The problem: Each line with the word "post" must appear in the answer, copied from the records.

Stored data
◆ ◆ ◆ ◆ ◆ ◆ ◆

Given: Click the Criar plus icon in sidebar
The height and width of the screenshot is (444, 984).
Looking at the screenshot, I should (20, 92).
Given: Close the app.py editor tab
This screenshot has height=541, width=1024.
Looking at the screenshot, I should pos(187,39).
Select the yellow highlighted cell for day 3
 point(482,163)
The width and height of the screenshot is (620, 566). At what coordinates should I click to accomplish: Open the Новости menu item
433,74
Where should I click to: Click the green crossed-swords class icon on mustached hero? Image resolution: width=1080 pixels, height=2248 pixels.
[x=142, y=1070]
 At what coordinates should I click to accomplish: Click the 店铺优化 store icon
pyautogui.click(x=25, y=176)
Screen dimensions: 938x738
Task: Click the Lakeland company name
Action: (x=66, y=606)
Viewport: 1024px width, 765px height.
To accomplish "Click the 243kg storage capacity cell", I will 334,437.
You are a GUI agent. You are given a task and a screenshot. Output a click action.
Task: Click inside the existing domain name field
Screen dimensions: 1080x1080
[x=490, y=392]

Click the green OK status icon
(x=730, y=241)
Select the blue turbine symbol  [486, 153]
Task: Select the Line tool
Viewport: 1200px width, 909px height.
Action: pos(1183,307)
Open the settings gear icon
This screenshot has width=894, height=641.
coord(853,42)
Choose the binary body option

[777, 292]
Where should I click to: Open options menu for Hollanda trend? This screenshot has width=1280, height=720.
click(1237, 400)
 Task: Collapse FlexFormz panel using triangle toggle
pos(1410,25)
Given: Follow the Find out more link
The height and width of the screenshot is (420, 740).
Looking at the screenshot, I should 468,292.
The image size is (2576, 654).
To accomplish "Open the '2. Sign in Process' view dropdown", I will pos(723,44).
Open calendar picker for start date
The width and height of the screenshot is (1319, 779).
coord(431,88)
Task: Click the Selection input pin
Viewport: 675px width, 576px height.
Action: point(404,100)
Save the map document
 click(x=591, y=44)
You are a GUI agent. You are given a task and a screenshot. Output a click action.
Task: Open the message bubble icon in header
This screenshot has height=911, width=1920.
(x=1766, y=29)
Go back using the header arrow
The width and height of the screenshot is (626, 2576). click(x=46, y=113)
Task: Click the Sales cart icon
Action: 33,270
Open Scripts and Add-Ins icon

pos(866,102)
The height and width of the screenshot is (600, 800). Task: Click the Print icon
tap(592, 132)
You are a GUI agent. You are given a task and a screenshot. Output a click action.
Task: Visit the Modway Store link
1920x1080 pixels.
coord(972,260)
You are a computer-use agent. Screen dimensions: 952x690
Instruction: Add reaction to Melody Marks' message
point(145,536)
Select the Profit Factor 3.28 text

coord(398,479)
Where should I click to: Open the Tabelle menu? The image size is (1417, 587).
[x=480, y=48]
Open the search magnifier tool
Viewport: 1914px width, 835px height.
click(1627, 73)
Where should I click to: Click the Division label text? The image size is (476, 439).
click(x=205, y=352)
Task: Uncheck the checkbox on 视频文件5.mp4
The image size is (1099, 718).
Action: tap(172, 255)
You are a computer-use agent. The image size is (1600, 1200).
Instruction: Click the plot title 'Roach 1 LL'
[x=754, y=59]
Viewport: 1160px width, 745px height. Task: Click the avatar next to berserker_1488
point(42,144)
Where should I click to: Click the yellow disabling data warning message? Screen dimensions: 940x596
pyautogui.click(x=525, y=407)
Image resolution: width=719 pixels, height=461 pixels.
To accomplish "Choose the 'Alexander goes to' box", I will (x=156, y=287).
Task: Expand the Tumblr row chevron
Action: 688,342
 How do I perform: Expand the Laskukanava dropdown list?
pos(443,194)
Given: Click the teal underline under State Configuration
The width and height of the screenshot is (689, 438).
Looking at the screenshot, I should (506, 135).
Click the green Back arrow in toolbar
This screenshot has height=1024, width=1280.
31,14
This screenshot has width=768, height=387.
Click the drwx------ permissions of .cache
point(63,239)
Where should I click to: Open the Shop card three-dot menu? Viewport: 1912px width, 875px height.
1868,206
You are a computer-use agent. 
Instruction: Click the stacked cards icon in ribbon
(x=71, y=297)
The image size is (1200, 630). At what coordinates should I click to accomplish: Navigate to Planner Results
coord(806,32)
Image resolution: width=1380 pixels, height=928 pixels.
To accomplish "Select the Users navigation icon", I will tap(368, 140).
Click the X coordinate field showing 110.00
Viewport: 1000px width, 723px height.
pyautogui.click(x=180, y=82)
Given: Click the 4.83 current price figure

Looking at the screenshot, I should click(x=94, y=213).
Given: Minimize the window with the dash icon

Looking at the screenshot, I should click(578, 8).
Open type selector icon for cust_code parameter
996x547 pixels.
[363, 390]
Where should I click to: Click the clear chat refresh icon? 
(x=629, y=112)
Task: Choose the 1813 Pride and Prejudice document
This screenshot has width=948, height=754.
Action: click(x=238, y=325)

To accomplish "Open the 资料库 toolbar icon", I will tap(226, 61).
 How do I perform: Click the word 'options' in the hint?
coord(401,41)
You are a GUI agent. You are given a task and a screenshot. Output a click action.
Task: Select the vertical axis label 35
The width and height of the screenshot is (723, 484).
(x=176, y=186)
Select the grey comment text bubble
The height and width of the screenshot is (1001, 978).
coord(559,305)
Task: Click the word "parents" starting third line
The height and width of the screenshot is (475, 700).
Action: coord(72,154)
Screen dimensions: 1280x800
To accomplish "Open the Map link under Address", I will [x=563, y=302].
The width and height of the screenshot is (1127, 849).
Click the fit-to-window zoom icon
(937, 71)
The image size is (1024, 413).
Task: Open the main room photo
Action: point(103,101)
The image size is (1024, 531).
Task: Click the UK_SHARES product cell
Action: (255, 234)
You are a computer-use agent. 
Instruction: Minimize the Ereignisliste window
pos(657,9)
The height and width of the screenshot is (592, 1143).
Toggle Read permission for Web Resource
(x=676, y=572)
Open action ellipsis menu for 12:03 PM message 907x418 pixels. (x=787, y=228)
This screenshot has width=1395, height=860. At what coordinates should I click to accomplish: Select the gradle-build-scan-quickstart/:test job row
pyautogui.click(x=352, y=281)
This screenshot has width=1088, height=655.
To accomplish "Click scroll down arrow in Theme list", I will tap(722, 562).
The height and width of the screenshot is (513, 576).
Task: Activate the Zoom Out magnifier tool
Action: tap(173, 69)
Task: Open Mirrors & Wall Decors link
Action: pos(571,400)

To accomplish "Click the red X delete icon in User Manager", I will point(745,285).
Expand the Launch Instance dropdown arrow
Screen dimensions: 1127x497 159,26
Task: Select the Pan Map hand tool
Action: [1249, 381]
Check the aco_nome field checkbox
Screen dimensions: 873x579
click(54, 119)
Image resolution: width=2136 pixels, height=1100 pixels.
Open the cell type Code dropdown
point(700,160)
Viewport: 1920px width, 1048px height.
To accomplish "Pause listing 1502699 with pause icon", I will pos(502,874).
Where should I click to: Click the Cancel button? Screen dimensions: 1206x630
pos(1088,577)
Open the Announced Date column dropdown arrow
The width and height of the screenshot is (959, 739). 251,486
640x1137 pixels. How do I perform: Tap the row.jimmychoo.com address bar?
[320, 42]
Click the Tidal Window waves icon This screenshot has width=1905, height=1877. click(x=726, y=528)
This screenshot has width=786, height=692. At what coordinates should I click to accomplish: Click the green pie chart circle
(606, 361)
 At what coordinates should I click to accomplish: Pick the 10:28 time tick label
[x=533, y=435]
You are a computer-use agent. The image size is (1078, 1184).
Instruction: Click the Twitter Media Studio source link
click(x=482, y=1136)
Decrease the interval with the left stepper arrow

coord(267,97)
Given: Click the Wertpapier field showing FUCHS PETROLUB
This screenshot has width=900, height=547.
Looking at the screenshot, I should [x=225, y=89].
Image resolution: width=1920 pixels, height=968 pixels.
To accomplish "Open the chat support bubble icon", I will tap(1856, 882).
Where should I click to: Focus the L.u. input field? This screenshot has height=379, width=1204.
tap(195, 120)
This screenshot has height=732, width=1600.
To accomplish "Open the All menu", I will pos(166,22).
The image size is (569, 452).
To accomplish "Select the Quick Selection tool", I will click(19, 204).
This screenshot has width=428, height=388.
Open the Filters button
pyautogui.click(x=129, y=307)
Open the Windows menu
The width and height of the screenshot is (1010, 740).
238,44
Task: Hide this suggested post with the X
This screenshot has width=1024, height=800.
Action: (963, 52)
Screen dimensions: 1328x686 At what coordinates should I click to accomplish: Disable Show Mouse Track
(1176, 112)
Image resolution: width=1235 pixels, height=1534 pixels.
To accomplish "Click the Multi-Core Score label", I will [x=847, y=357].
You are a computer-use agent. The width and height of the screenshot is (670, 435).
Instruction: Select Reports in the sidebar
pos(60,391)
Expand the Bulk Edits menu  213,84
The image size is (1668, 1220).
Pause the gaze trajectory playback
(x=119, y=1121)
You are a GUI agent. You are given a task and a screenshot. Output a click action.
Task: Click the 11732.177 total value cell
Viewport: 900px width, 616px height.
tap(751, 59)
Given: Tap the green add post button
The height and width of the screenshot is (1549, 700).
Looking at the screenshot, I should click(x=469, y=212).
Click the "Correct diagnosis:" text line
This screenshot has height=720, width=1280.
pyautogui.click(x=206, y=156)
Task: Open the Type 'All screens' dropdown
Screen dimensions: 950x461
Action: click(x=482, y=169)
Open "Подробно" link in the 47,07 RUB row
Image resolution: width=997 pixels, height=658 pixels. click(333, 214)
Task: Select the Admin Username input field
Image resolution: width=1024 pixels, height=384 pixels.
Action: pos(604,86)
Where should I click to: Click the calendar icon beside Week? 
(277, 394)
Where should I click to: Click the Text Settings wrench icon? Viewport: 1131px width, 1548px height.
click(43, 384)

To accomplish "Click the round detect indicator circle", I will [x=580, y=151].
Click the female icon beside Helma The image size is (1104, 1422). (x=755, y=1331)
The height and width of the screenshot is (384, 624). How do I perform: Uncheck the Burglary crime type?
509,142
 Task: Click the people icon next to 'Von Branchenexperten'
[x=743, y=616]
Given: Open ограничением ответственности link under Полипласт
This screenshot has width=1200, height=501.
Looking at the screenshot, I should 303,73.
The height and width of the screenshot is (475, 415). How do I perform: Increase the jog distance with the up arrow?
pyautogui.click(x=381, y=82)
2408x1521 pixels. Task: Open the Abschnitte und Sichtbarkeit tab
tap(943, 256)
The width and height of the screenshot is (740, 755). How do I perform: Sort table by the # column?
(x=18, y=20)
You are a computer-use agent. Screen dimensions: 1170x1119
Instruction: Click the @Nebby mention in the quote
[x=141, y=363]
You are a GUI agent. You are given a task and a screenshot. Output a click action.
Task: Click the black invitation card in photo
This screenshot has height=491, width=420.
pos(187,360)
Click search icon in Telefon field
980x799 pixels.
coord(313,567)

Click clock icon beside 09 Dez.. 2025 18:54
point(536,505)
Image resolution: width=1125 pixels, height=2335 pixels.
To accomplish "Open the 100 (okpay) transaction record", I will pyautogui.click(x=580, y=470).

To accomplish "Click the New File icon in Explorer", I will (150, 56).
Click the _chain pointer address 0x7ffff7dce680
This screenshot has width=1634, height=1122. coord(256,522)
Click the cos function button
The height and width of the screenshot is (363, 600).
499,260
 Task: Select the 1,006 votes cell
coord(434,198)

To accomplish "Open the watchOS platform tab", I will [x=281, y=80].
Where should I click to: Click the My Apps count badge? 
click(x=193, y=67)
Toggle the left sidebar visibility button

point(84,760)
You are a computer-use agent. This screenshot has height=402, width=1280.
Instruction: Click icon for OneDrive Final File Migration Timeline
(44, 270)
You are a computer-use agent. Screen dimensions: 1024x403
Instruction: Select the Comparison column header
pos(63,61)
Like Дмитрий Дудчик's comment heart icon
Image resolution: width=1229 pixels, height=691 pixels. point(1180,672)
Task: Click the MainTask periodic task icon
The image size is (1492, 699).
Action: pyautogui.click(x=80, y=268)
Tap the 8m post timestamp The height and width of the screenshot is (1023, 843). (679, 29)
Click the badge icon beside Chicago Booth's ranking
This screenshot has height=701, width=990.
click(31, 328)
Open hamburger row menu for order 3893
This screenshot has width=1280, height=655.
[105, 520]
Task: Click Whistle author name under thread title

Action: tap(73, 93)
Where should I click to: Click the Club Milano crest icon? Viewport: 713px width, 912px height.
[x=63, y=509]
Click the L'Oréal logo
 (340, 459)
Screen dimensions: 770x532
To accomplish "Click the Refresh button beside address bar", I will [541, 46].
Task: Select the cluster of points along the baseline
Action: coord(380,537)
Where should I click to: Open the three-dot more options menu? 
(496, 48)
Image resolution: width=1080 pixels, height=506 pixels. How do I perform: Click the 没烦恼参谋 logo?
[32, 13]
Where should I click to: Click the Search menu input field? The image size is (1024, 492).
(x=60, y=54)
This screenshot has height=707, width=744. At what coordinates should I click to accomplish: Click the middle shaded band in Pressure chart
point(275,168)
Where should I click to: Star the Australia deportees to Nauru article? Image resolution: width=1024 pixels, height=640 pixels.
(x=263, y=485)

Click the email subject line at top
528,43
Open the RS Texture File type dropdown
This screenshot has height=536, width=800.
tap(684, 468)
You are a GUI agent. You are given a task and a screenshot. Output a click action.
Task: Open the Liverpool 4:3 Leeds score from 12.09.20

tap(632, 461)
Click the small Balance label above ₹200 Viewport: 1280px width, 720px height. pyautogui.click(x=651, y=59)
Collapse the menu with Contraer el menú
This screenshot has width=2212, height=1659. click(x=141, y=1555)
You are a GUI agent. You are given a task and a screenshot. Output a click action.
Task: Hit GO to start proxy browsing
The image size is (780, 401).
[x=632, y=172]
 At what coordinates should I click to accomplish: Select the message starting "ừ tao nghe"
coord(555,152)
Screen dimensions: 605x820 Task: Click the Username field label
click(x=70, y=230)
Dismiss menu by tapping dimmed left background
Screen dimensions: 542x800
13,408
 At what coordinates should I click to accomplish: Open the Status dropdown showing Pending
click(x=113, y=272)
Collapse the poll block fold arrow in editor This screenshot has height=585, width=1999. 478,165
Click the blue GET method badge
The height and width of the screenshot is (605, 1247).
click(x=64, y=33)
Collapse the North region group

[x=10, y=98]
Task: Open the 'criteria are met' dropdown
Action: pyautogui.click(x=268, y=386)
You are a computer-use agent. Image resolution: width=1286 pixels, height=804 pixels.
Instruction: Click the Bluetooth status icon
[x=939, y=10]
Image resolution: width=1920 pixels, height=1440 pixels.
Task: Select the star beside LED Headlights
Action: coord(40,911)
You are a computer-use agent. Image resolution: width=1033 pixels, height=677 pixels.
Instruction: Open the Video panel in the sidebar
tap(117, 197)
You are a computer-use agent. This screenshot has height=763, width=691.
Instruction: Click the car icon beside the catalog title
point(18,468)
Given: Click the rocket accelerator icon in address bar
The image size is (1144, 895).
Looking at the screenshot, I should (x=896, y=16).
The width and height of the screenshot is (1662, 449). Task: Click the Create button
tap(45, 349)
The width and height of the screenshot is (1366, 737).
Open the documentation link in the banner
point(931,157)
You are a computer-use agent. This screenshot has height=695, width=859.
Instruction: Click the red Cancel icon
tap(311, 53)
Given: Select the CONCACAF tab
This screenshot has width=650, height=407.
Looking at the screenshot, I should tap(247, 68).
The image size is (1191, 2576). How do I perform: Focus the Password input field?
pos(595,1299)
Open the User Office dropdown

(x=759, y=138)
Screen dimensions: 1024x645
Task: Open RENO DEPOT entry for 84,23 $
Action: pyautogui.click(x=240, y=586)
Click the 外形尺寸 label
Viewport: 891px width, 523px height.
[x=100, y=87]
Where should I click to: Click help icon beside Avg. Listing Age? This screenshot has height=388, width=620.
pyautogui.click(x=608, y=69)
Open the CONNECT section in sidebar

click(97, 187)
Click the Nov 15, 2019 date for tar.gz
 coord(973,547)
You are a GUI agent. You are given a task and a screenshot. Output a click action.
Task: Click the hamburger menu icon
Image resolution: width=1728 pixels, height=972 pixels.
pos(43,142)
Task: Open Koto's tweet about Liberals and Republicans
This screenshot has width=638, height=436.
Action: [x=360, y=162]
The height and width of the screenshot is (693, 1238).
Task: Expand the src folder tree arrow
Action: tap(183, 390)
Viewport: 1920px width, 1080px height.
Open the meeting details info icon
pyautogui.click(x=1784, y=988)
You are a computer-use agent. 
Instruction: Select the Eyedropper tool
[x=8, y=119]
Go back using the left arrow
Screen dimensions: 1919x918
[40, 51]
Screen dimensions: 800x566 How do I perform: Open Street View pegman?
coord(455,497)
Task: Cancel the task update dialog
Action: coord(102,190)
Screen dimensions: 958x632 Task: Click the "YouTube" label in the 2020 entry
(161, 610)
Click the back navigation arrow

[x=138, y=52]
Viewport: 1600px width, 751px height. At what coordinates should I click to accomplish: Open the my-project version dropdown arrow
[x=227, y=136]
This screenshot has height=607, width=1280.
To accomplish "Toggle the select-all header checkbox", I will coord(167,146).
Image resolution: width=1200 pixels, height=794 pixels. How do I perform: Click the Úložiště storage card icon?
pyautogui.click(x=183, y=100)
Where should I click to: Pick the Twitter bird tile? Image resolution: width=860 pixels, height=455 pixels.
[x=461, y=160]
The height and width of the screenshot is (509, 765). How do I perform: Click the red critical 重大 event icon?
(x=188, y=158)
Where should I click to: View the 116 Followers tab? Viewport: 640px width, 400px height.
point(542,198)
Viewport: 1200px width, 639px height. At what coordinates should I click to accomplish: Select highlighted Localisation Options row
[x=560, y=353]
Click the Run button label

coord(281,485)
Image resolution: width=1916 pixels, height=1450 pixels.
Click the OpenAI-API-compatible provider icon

◆ ◆ ◆ ◆ ◆ ◆ ◆

Task solution:
Task: Hide this suggested post with the X
Given: Tap the green add post button
Tap the 8m post timestamp The height and width of the screenshot is (1023, 843). (679, 29)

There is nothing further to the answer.